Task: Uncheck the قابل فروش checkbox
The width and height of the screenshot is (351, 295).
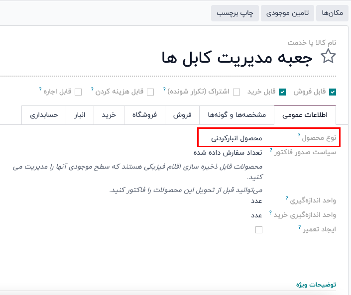Action: 333,92
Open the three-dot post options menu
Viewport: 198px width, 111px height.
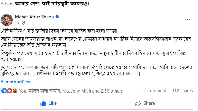coord(188,19)
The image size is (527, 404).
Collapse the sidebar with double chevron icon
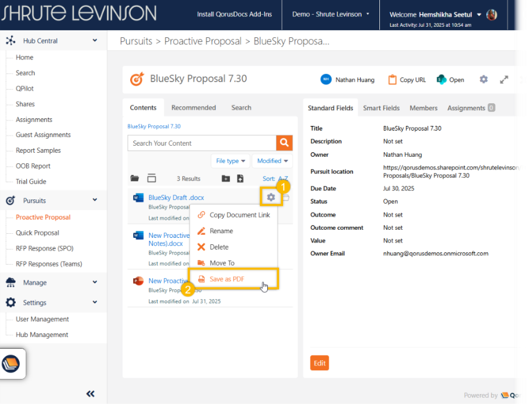coord(90,394)
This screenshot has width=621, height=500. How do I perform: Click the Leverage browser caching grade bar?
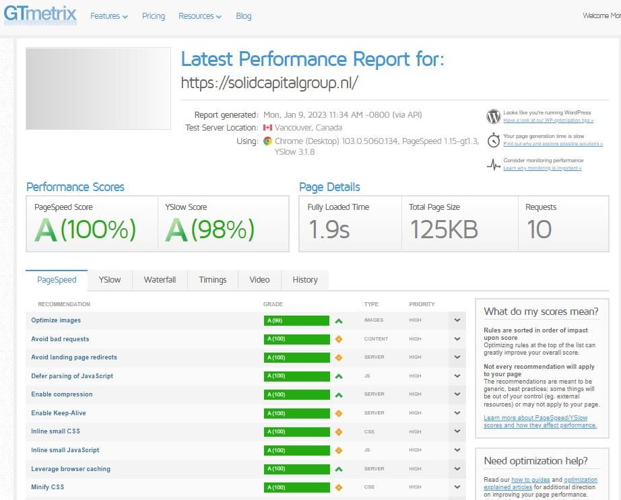(296, 469)
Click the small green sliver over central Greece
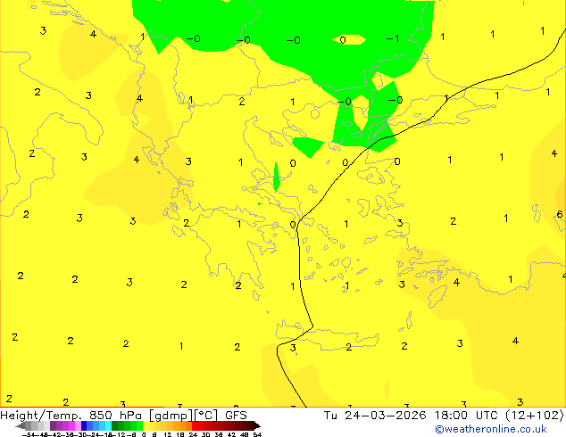This screenshot has width=566, height=437. pyautogui.click(x=276, y=177)
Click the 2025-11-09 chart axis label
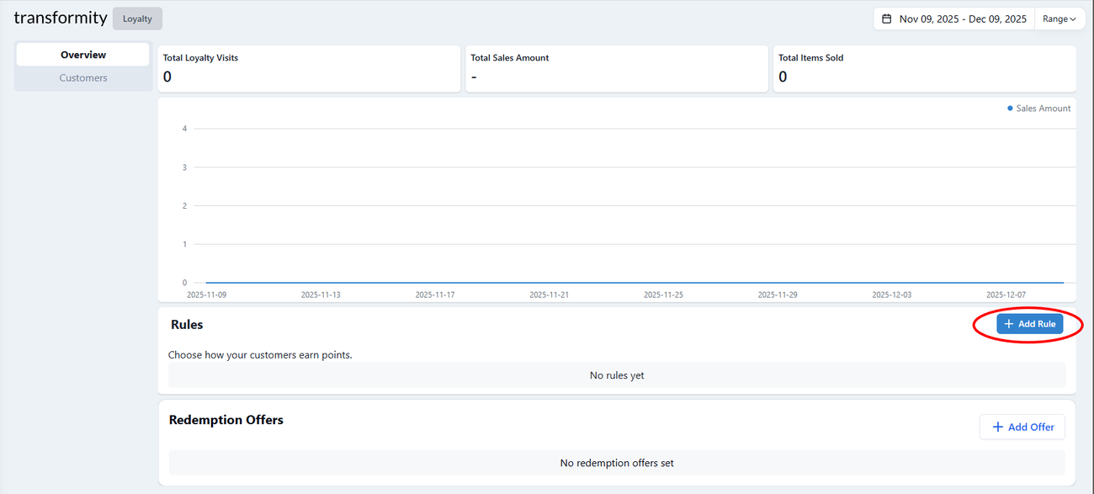Image resolution: width=1094 pixels, height=494 pixels. click(x=206, y=295)
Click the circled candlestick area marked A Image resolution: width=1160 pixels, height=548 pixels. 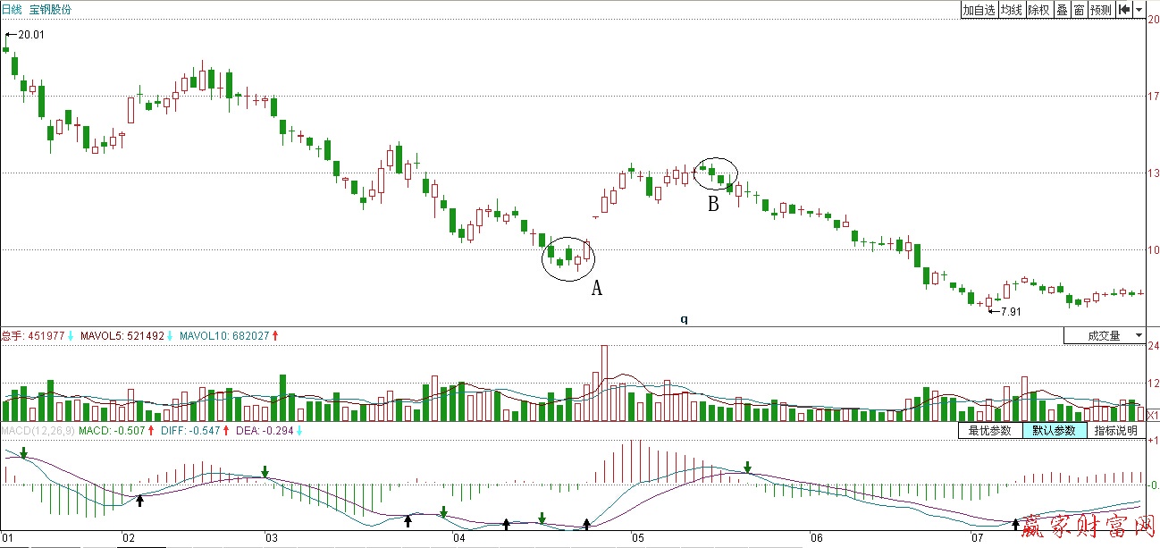[x=568, y=258]
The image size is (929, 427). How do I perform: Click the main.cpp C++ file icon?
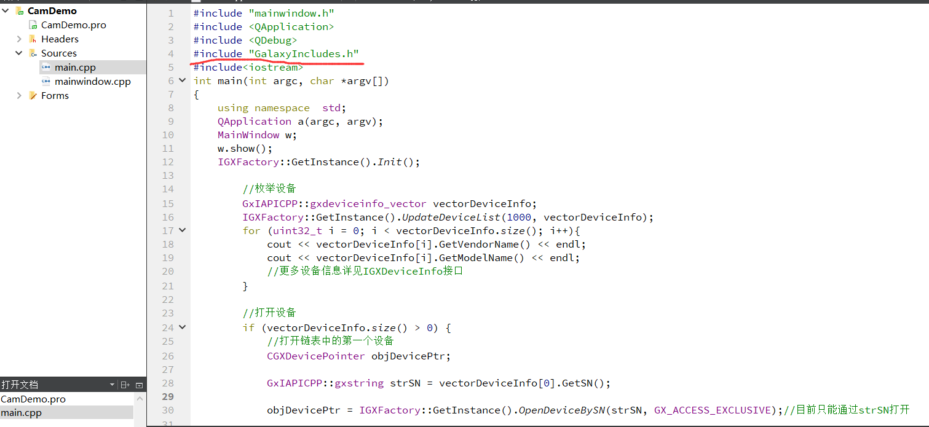[46, 67]
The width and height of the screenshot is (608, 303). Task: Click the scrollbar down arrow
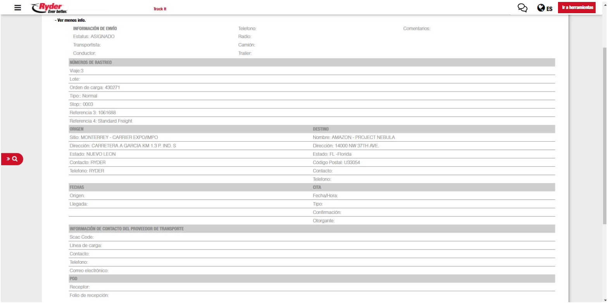(x=605, y=300)
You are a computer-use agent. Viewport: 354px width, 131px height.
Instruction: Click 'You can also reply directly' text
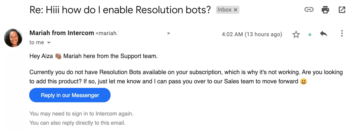(x=77, y=123)
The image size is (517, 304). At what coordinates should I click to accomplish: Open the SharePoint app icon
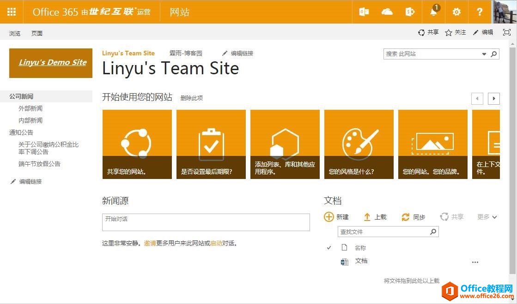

***

- Work to be completed -
Would you copy out each line of the records above where the word "Open" occurs?

- Answer to the exercise -
Open the three-dot post options menu
The image size is (517, 304). At what coordinates should I click to accomplish: Open the SharePoint app icon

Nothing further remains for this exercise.